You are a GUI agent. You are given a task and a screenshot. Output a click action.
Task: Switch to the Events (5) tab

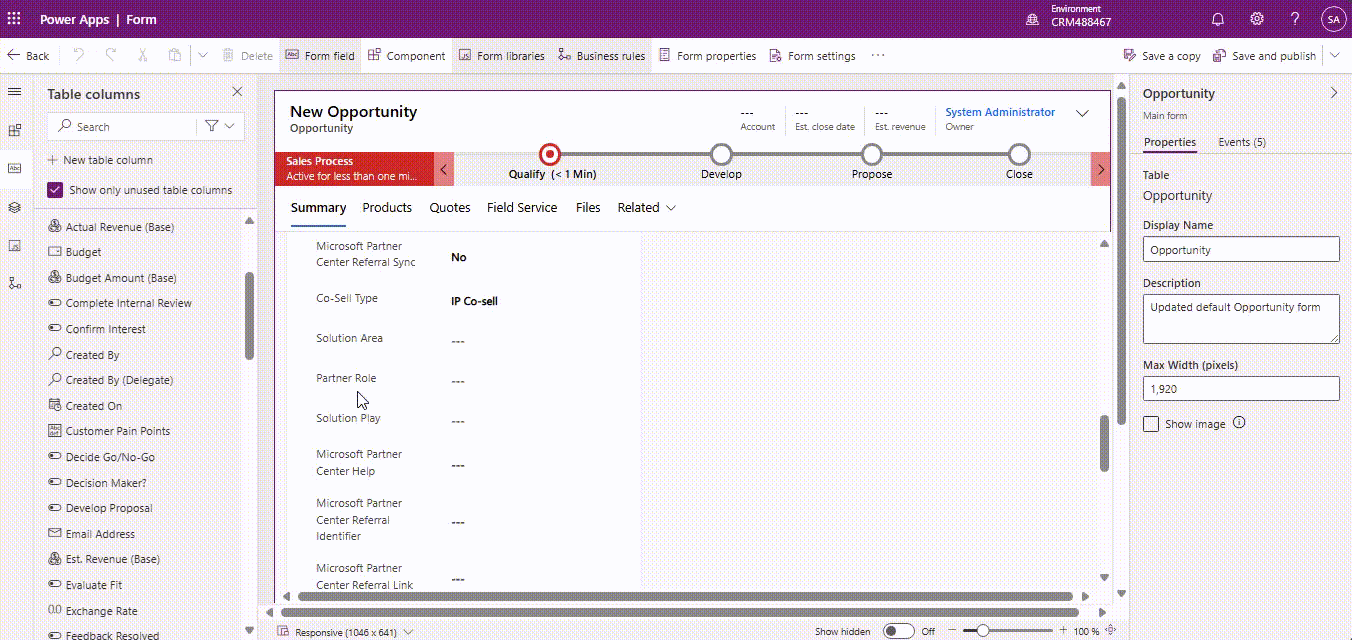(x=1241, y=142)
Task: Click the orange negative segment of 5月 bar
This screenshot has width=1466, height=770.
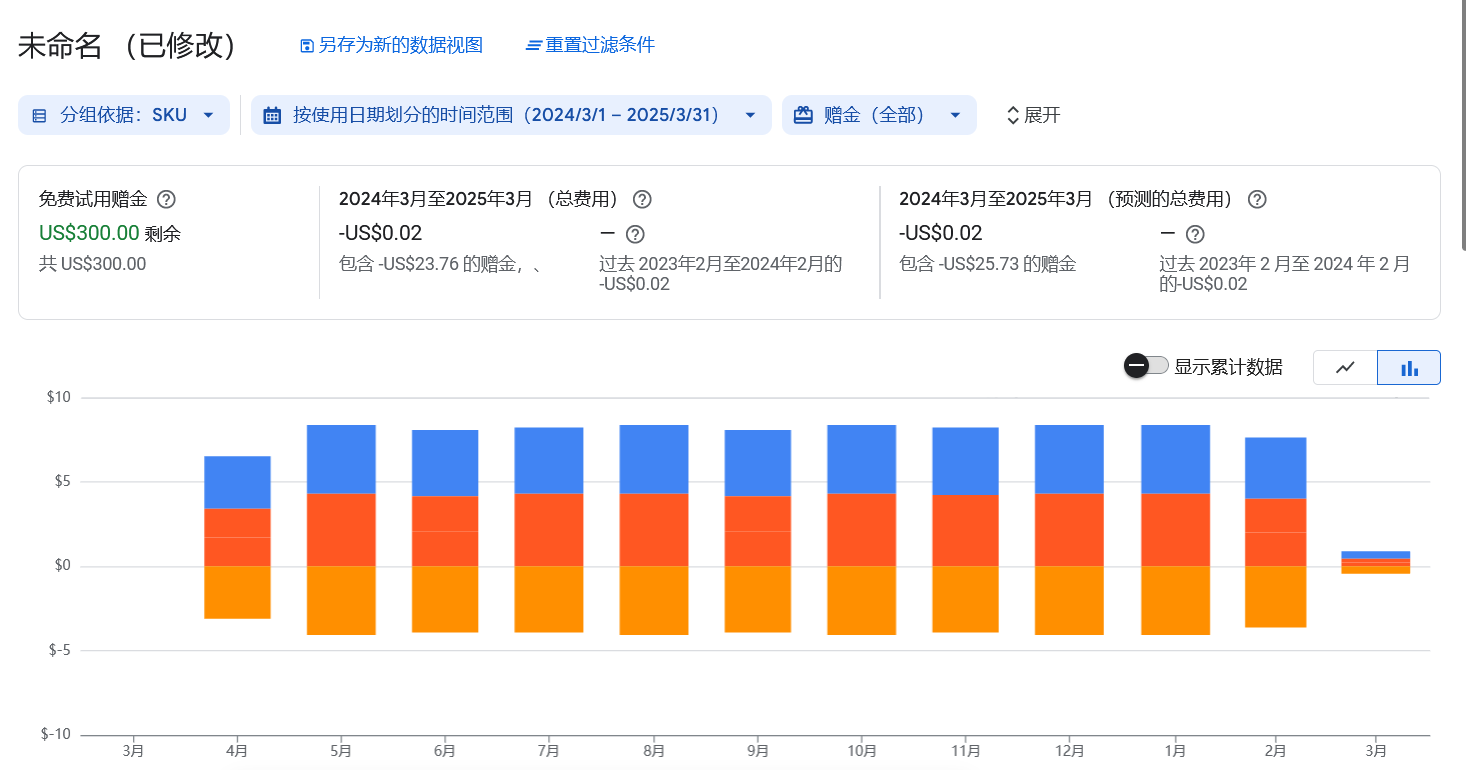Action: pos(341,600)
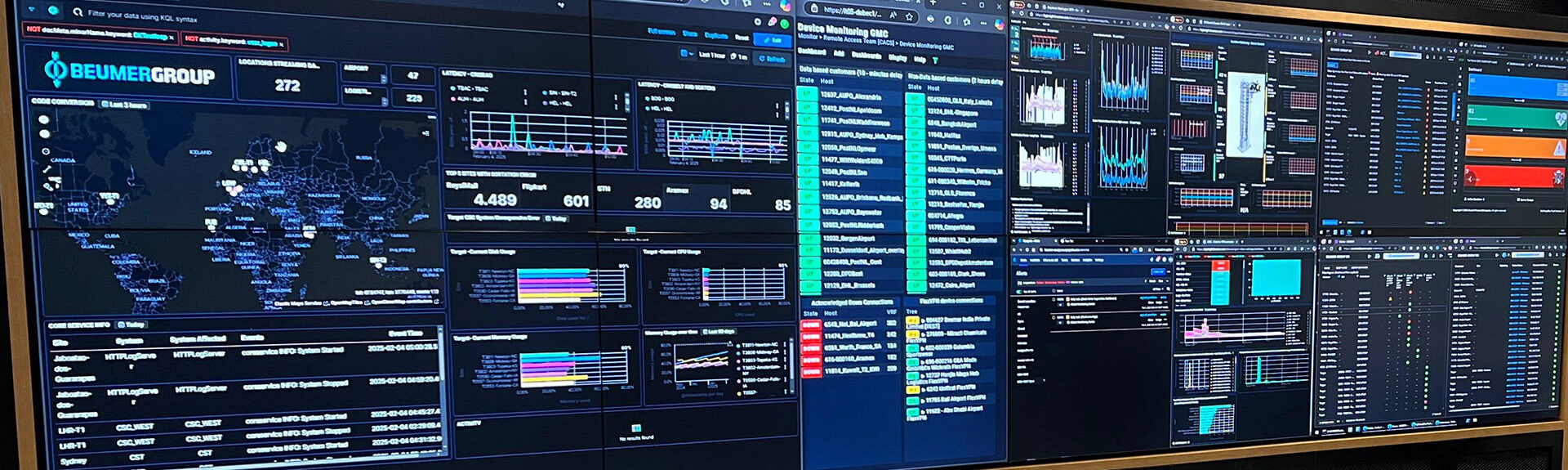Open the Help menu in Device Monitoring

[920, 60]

____________________

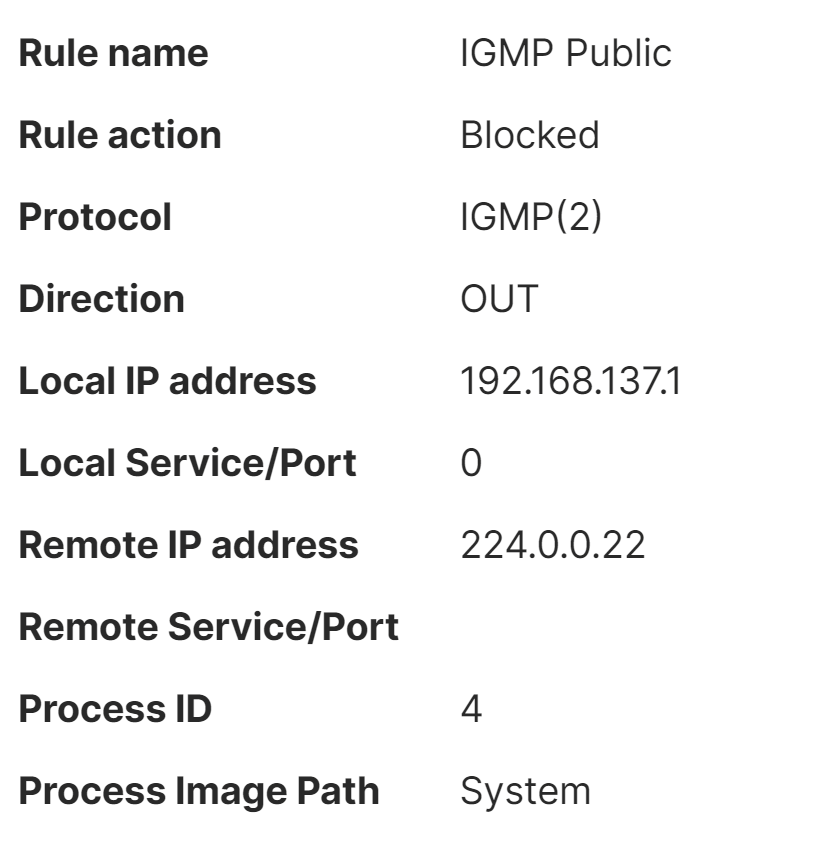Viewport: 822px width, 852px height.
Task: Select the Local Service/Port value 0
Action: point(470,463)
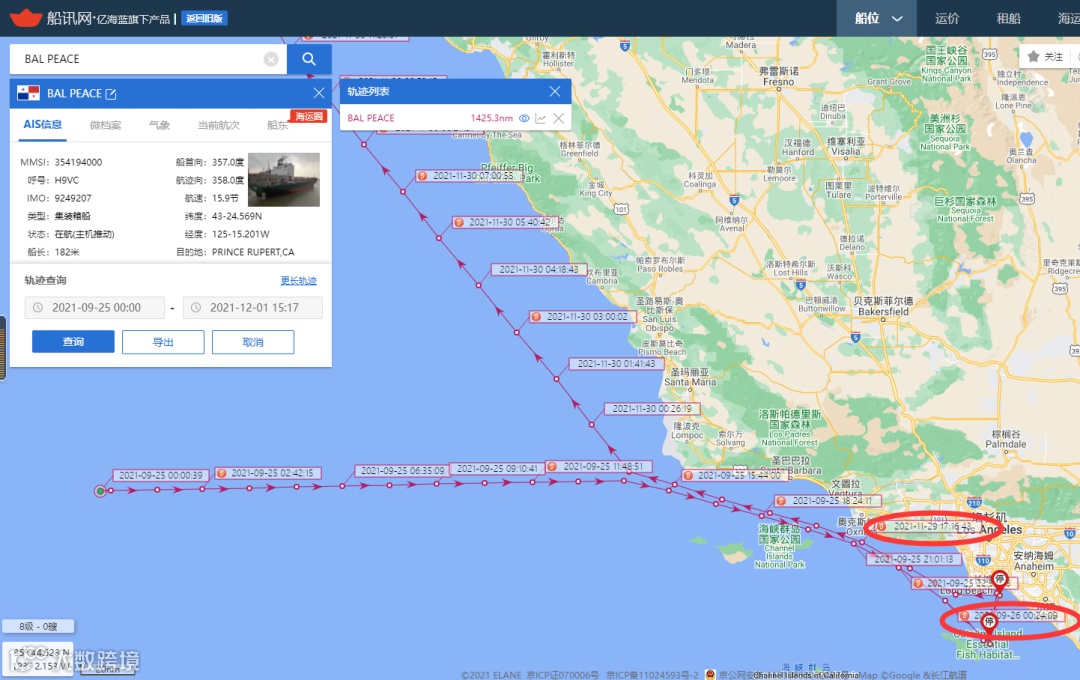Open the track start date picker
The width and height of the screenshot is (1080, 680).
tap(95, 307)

____________________

__Exercise details__. Copy the records from the line with "Viewport: 822px width, 852px height." to the line with "tap(95, 307)", including both of those lines, and leave the pictures out.

__Task answer__.
Viewport: 822px width, 852px height.
Task: Select the Local Service/Port value 0
Action: point(470,463)
Open the track start date picker
The width and height of the screenshot is (1080, 680).
tap(95, 307)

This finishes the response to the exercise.